The breed known as the Cane Corso was definitely used in battle. This was a large mastiff regularly used as a guard dog; its very name, in fact, can be translated as 'guard dog'. The Cane Corso was sometimes used as a piriferi (fire-bearer) on the battlefield according to the Greek writer Polybius (l. 200-118 BCE). The Romans would strap buckets of flaming oil to the backs of the dogs and release them toward the front lines of the opposing cavalry.
The Cane Corso is most likely the dog often depicted in ancient engravings as it frequently was chosen as a farm dog to protect the home and livestock as well as a hunting dog and so was a familiar figure in popular use. In later writings the breed seems to become associated with the Molossian.
Julius Caesar, invading Britain in 55 BCE, met opposition from Celtic warriors with their own dogs which are frequently identified as the English Mastiff but Caesar himself never names them.
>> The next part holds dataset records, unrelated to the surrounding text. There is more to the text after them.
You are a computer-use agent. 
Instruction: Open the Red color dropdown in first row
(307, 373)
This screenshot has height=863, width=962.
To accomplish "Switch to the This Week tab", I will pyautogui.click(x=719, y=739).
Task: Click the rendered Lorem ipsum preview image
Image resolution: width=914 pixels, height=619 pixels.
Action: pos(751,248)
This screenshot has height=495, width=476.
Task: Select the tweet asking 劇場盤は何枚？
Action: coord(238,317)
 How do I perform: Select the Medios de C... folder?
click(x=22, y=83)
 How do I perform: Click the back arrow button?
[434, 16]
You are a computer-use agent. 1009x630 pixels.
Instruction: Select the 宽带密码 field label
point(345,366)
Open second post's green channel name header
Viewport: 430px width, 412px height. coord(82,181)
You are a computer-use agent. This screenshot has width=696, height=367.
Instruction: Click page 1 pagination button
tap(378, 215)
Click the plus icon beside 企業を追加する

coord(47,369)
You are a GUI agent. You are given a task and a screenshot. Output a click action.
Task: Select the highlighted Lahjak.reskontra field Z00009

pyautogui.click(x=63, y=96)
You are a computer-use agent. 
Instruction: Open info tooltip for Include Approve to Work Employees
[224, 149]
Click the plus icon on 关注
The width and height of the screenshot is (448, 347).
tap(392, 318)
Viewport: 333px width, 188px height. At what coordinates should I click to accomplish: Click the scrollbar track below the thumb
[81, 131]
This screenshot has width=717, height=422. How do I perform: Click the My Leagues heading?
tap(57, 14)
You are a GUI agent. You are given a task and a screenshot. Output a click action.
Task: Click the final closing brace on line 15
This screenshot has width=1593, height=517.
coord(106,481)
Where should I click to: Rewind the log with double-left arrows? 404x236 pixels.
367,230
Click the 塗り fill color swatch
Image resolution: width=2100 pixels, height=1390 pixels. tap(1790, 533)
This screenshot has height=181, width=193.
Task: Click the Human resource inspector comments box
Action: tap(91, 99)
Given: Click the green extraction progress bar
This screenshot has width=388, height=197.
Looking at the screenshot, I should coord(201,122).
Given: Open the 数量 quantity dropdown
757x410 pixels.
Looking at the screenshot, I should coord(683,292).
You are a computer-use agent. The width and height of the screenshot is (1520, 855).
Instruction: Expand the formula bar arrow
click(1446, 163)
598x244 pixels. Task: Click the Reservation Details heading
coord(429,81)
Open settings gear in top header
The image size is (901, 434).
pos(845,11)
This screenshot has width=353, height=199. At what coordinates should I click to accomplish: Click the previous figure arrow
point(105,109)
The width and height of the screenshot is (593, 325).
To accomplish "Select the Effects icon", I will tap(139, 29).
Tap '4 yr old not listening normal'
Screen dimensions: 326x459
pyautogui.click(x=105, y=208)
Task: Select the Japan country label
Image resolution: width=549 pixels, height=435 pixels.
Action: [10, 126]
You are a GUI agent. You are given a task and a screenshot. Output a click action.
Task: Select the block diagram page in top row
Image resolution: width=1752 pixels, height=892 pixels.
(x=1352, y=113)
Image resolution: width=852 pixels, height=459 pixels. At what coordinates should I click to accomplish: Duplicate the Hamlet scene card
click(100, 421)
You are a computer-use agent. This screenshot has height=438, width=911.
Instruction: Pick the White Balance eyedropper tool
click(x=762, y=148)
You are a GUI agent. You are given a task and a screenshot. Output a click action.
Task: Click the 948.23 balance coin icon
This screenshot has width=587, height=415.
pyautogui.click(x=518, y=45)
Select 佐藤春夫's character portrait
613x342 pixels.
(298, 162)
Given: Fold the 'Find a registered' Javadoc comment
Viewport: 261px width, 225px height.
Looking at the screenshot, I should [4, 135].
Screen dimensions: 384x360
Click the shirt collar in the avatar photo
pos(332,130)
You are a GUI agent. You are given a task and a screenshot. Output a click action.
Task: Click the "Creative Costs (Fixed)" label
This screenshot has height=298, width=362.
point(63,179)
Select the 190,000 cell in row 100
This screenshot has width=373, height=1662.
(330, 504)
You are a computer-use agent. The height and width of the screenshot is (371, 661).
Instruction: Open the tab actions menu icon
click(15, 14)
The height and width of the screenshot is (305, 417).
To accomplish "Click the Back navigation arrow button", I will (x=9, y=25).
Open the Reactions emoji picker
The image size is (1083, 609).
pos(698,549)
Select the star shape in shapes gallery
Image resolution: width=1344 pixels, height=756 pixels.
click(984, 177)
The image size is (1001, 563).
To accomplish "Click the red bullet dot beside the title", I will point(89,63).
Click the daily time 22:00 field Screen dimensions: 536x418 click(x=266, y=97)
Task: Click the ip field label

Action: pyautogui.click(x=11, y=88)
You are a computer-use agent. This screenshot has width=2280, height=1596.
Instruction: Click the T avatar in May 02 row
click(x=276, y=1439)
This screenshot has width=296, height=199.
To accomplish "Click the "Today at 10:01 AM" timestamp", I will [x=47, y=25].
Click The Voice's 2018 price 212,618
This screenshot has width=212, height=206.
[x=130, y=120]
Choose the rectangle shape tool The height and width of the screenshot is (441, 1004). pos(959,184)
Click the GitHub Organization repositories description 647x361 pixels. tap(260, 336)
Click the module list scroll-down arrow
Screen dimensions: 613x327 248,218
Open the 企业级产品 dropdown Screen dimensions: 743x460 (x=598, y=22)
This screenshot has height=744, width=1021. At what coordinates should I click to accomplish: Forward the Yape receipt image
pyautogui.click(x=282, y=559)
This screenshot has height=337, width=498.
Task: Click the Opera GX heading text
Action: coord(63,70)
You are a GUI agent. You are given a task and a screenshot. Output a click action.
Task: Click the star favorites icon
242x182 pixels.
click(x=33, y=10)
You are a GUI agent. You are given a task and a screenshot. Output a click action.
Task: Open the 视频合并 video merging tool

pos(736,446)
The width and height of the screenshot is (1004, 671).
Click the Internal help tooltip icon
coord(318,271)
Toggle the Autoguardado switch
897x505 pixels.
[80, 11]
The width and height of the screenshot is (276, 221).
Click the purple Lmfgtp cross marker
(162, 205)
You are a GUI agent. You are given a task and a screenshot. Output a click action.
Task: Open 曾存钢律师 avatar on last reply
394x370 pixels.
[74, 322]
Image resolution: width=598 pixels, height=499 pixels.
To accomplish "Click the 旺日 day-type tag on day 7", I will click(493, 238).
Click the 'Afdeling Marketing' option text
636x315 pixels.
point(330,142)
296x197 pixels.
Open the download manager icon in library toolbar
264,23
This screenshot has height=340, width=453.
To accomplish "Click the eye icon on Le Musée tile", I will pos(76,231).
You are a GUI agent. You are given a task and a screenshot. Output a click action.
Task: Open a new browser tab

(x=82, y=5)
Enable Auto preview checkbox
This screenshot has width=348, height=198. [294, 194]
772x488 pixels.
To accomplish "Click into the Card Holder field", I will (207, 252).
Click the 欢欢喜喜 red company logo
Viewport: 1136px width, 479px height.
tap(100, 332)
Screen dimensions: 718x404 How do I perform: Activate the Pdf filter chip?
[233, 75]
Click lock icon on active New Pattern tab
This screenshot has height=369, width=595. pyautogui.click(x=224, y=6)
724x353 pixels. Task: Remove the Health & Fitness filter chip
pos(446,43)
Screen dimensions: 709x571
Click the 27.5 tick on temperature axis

Historians believe it more probable Caesar encountered Molossians which had been brought to Britain by Carthaginian traders. The Molossians would have interbred with the local dog population to produce the Mastiff, but it seems unlikely the Mastiff would have already been a breed in Britain when Caesar arrived there.
The use of dogs in Roman warfare under Marcus Pomponius and Polybius's report of the Cane Corso seem to contradict the claim by van der Molen as cited by Horter. The Romans held dogs in high esteem and many works were written regarding breeding, training, and care for the animals. It would hardly be surprising that the Romans, ever practical, would have used dogs in combat.
The Romans relied heavily on their dogs to assist and protect them in their daily lives and so, although it may seem a contradiction to a modern audience, it is not surprising that dogs were also offered in sacrifice to the gods. As with other cultures, the Romans sacrificed the best of what they had, not what they could easily do without, and dog sacrifices are the best example of this.
In the same way, the fighting dog – whether in the Colosseum or a local ring – was far from poorly used but, rather, highly honored and well-cared for. The owner's reputation and, often, livelihood depended on the dog's performance in a fight and they received better care and greater attention than many of the slaves in Rome or even some family members.
There is some evidence that dogs could be seen in a negative light - the Romans, after all, coined the phrase dies caniculares – “the dog days of summer” – associating dogs with intolerable heat because of their link to Sirius, the dog star, which was prominent in that season, but positive associations far outweigh the negatives. The most frequent depiction of the dog in ancient Rome is of a loyal servant, a trusted guardian, and always as a close companion.